Port Allen tinkerer goes off the rails building scale locomotive for grandson

About nine months ago, when his young grandson told Leo Bouquet that he wanted a train, Bouquet decided to make it happen. With emphasis on the words “make it.”

Bouquet’s idea of a train wasn’t a scale model on a track in the play room. He wanted something little Ronnie, now 3½, could actually ride in. So, he got to work.

Now, children in Bouquet’s Port Allen neighborhood know when they hear an air horn, it’s time to go outside and take a ride. Bouquet’s railway has become a reality.

Powered by a 20-horsepower engine, Bouquet’s locomotive pulls several kid-toting cars, which remain works in progress. When he’s done, there will be a boxcar, cattle car, tank car and caboose.

“It’s not a kit,” Bouquet said. “There’s not another one in the world like it. It’s one of a kind. It’s an original.”

That also describes its builder.

Bouquet, 70, worked on bicycles, then cars when he was growing up, and learned welding from his father. As an adult, he’s owned a grocery store, a driving school, a produce stand, a video game room and a company that distributed Little Debbie snack cakes, and once worked for Shell Oil in its warehouse.

For the past five years, he has served as sergeant-at-arms at the State Capitol, where his wife, Penny, also works.

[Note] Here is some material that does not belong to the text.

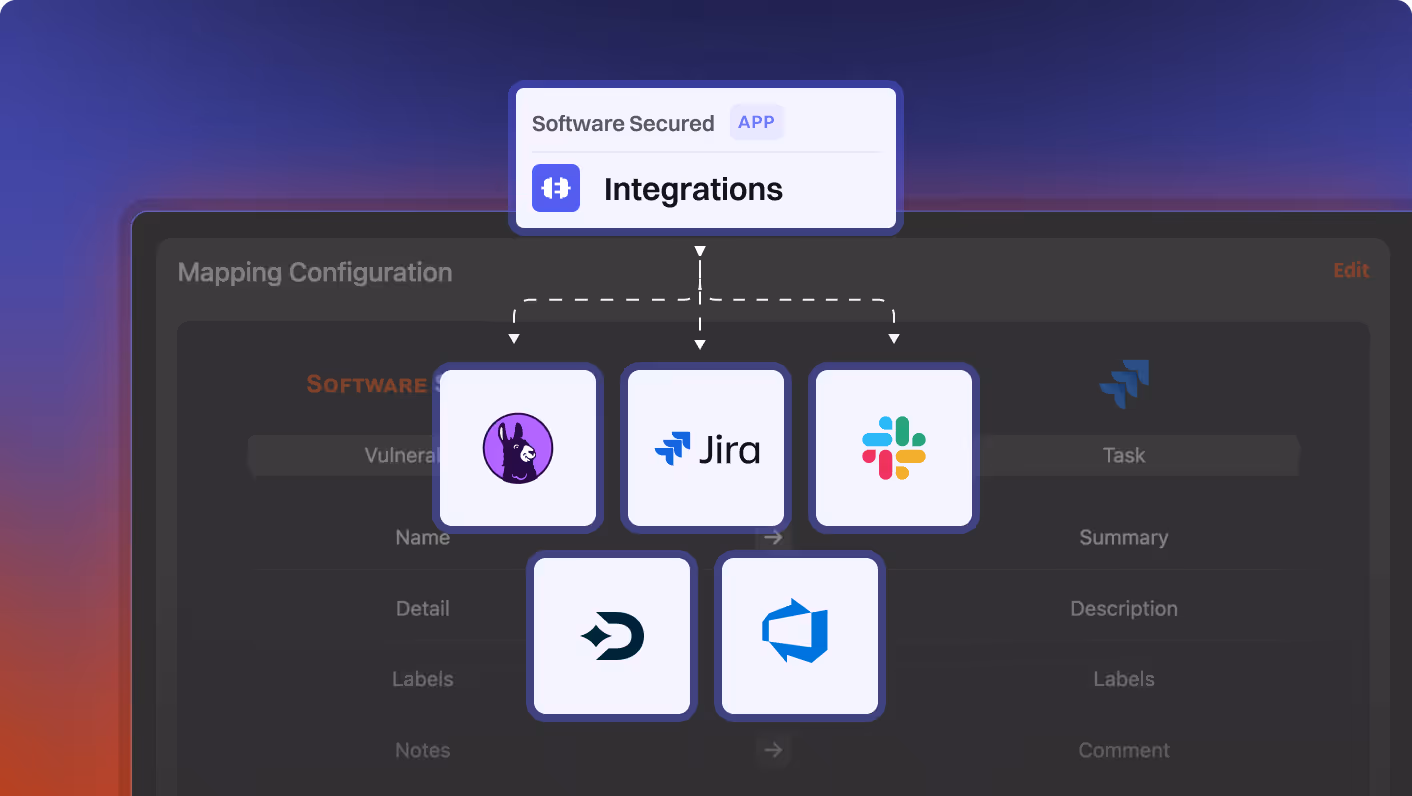The width and height of the screenshot is (1412, 796).
Task: Select the Integrations label on the card
Action: point(693,189)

“When I sold everything at 65 and decided I was going to retire, my wife said, ‘Oh, no. You can’t stay home by yourself. You need to come to the Capitol.’ So, she put me to work up there.”

But, since Bouquet gets home at 3:30 p.m., that allows plenty of time to tinker in the workshop. He started with 2-inch-by-2-inch steel tubing and angle irons to build the locomotive frame, then repurposed all sorts of things. He used 55-gallon drums to make the locomotive tank, a five-speed engine and riding lawnmower wheels and a small air tank to power the horn. When he noticed a metal chiminea in a neighbor’s yard, it gave him an idea.

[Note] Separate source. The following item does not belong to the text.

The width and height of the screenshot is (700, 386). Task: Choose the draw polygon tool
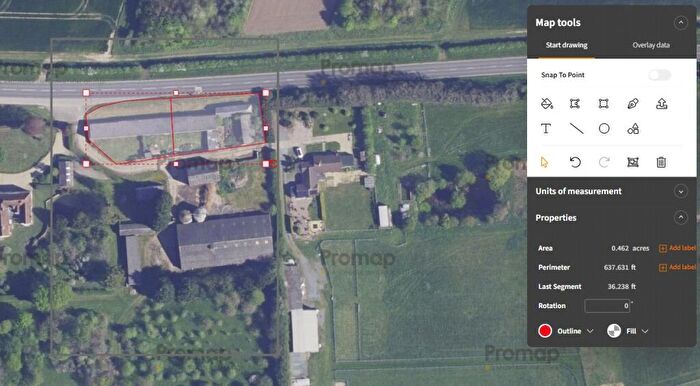coord(575,104)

“I walked up and said, ‘Man, that would make a great smokestack,’” Bouquet said. He said, ‘Well, man, if you want it, I’ll give it to you.’ I said, ‘No, man, I don’t want to mess up your chiminea.’ He said, ‘No, I want to have part in that train, too.’ The next day he brought it over to my shop.”

Add a bell, an air whistle, a homemade cattle-catcher, some plywood framing and, voila, Bouquet had a locomotive 7½ feet long and 3 feet wide. A friend, Brandi Duplessey, painted Mickey Mouse’s face on the front, and Bouquet finished things off with sheet metal Mickey ears. The cars are being made from metal garden carts to simplify the process.

“It goes a little bit faster than a good, steady, hard walk,” he said. “It’s not built for speed. It’s built for pulling the four cars with people in them.”

That’s a comfortable speed for Ronnie and his sister, Keira, 1½, and whoever else from the neighborhood decides to climb aboard when Bouquet adds railroad engineer to his long list of occupations.

When he isn’t driving the locomotive, Bouquet is likely to be behind the wheel of his 1934 Ford Cabriolet that, unlike several vintage cars he has owned, he bought rather than restored himself.

“I’ve had a great life, a great life,” he said. “I’m 70 years old, and I can outwork any of those youngsters. I can do anything. There’s no such thing as can’t. If you can’t do it, it’s because you don’t want to.”